Das aktuelle Beiheft zur Schweizerischen Zeitschrift für Geschichte vereinigt sechs Aufsätze, die die bisher relativ wenig bekannten Herrschaftsstrukturen in den eidgenössischen Landvogteien und Gemeinen Herrschaften in der Zeit vom ausgehenden 15. Jahrhundert bis zum 18. Jahrhundert untersuchen. Hierbei handelt es sich um Untertanengebiete, die einzelne oder mehrere eidgenössische Orte gemeinsam durch Kauf oder Kriegszüge erworben hatten. Wie man im Vorwort der Herausgeber Lukas Gschwend und Pascale Sutter erfährt, knüpfen die in diesem Band versammelten Forschungsbeiträge an einschlägige rechtshistorische Quelleneditionsprojekte an.

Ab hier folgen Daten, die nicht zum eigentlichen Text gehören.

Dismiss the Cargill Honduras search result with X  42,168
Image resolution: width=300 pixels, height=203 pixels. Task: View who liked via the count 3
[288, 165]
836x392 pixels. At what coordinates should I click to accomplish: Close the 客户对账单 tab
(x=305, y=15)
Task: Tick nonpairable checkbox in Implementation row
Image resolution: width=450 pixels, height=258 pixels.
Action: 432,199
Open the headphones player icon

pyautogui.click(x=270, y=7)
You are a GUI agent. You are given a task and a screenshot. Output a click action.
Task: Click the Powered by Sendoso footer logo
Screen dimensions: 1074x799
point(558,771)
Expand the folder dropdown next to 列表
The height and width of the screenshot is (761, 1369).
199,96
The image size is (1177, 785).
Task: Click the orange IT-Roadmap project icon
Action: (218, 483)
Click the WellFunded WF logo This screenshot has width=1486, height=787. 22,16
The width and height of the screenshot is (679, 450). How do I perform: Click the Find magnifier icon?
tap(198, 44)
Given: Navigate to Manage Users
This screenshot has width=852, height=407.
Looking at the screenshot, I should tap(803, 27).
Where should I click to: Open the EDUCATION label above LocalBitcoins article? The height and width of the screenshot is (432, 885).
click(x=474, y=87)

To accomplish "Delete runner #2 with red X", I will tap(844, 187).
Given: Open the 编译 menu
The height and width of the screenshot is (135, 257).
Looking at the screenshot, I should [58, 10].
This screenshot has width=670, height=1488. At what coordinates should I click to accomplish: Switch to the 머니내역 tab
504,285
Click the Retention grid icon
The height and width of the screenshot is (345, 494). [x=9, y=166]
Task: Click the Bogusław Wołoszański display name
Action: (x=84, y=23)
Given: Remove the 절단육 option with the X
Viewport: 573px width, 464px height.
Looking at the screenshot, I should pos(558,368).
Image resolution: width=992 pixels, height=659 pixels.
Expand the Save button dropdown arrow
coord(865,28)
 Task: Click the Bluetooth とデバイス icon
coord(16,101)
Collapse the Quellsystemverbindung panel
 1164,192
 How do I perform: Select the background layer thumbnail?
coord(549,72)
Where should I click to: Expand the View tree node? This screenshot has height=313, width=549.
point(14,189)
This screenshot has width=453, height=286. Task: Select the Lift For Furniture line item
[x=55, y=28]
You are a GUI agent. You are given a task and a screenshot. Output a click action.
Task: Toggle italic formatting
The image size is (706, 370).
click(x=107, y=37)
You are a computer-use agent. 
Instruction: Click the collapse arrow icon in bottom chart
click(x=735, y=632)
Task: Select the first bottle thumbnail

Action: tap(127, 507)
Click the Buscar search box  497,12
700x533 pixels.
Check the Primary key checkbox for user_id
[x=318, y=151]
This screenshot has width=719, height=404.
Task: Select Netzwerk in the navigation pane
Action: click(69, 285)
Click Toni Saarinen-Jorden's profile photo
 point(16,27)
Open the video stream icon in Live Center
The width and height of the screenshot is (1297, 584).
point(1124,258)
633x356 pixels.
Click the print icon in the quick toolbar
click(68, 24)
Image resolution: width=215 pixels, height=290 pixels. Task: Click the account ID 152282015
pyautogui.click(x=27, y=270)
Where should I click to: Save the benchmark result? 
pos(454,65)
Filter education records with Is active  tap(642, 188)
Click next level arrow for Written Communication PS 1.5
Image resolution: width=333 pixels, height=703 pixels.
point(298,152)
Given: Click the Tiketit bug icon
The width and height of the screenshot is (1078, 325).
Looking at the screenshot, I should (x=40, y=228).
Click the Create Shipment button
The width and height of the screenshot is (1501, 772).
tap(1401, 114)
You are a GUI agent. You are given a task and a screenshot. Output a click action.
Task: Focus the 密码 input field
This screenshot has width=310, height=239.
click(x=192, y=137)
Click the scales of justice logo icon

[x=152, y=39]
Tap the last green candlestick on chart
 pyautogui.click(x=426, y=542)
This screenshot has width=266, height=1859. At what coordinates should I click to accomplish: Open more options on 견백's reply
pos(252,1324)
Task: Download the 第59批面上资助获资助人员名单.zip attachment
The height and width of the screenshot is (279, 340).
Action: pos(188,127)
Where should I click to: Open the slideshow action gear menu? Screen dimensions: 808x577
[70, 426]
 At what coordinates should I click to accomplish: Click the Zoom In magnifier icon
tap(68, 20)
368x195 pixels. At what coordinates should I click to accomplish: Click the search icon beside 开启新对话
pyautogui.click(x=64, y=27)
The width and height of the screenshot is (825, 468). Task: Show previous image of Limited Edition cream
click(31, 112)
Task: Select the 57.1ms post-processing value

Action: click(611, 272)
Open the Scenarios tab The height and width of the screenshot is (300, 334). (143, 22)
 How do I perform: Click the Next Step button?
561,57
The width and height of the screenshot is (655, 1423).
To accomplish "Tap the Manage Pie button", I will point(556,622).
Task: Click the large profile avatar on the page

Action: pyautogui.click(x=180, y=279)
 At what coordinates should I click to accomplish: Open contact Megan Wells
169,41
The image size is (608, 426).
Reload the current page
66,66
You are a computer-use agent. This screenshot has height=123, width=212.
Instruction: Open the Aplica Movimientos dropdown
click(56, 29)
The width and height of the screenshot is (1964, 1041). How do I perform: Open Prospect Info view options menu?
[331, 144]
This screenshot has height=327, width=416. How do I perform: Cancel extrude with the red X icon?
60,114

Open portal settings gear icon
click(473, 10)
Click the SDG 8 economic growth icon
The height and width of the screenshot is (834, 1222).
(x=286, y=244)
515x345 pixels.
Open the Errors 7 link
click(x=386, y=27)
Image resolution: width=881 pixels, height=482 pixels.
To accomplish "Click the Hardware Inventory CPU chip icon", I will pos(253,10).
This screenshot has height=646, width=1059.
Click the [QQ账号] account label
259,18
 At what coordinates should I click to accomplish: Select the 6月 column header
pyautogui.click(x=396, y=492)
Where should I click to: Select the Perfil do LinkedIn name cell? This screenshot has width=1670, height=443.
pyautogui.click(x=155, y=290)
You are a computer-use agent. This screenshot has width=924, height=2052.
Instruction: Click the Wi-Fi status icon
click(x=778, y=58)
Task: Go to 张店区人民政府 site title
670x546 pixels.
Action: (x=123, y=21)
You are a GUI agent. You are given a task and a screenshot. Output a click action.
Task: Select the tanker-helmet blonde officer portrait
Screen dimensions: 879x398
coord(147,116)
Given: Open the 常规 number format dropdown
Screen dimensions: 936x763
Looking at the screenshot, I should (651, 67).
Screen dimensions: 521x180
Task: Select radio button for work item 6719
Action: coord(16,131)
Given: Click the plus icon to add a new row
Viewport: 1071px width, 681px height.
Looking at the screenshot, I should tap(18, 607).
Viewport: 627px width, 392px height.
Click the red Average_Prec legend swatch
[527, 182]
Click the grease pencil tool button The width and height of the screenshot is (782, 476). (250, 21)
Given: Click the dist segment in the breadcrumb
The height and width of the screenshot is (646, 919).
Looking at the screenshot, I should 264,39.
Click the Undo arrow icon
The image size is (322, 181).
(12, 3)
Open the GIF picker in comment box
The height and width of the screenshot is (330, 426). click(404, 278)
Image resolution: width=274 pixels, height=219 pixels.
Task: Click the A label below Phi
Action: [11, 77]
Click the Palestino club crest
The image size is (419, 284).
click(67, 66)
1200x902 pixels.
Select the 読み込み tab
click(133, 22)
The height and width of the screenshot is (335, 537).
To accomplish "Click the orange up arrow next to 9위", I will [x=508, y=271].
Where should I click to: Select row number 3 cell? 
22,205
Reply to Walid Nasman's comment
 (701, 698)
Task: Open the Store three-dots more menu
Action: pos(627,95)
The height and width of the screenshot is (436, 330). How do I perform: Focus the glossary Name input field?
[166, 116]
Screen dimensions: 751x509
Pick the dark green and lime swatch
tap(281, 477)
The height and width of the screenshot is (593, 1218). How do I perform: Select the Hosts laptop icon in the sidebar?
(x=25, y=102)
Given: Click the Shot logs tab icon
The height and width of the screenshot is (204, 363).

André Holenstein unterstreicht in seinem einführenden Überblicksartikel die Bedeutung der Untertanengebiete der einzelnen Orte und Gemeinen Herrschaften für das spezifische gesamteidgenössische Herrschaftsgefüge, das trotz zahlreicher Krisen und Konflikte in seinen Grundzügen bis zum Ende des Ancien Régime erhalten blieb. Die gemeinschaftlich erworbenen Untertanengebiete zwangen die eidgenössischen Orte zu ständiger politischer Zusammenarbeit, seit der Reformation auch über konfessionelle Gräben hinweg. Die Kooperation erfolgte insbesondere auf der sogenannten Tagsatzung, dem eidgenössischen Gesandtenkongress, dessen Geschäfte tatsächlich zu 35 Prozent mit der Verwaltung der Untertanengebiete zusammenhingen. Holenstein bezieht sich hier auf die genaueren Untersuchungen von Andreas Würgler, dessen Habilitationsschrift über die Tagsatzung in diesem Jahre erscheinen soll und mit Spannung erwartet werden darf.1

Alle anderen Beiträge widmen sich wesentlich detaillierter den Herrschaftsverhältnissen in einzelnen Untertanengebieten. Werner Kuster beschäftigt sich mit den frühneuzeitlichen Herrschaftsstrukturen im St. Galler Rheintal. Ein zentrales politisches Steuerungsmittel bestand hier in dem sogenannten Verspruchsrecht, einem die Einheimischen privilegierenden Erwerbs- beziehungsweise Rückkaufsrecht, das im Rheintal nicht nur beim Verkauf von Liegenschaften, sondern auch bei verschiedenen Waren zur Anwendung kam. Kusters Beitrag begnügt sich nicht mit der Beschreibung der komplexen Rechtspraxis, sondern beleuchtet auch die sozioökonomischen und politischen Implikationen dieses Rechts, das vor dem Hintergrund einer zunehmenden Angst vor dem Ausverkauf der Region durch reiche Zugezogene entstand. Vor allem wohlhabende Bürger aus St. Gallen strebten danach, im Rheintal neue prestigeträchtige Wohnsitze aufzubauen. Außerdem fürchteten sich die einheimischen Bewohner des Tals vor der zunehmenden Einflussnahme der Städter in wichtigen Wirtschaftszweigen wie zum Beispiel dem Weinbau. Das Verspruchsrecht konnte diese Entwicklungen aber nur teilweise stoppen. Vor allem in Krisenzeiten führten Korruption und persönliche Verflechtungen eines Teils der Dorfeliten mit den auswärtigen Akteuren zu einer regelrechten Aushebelung des Rechtes. Hinzu kam der Missbrauch des Rechtes für andere, beispielsweise konfessionspolitische Interessen. Dies alles zeichnet Kuster in seinem Beitrag ganz überzeugend und im Detail nach.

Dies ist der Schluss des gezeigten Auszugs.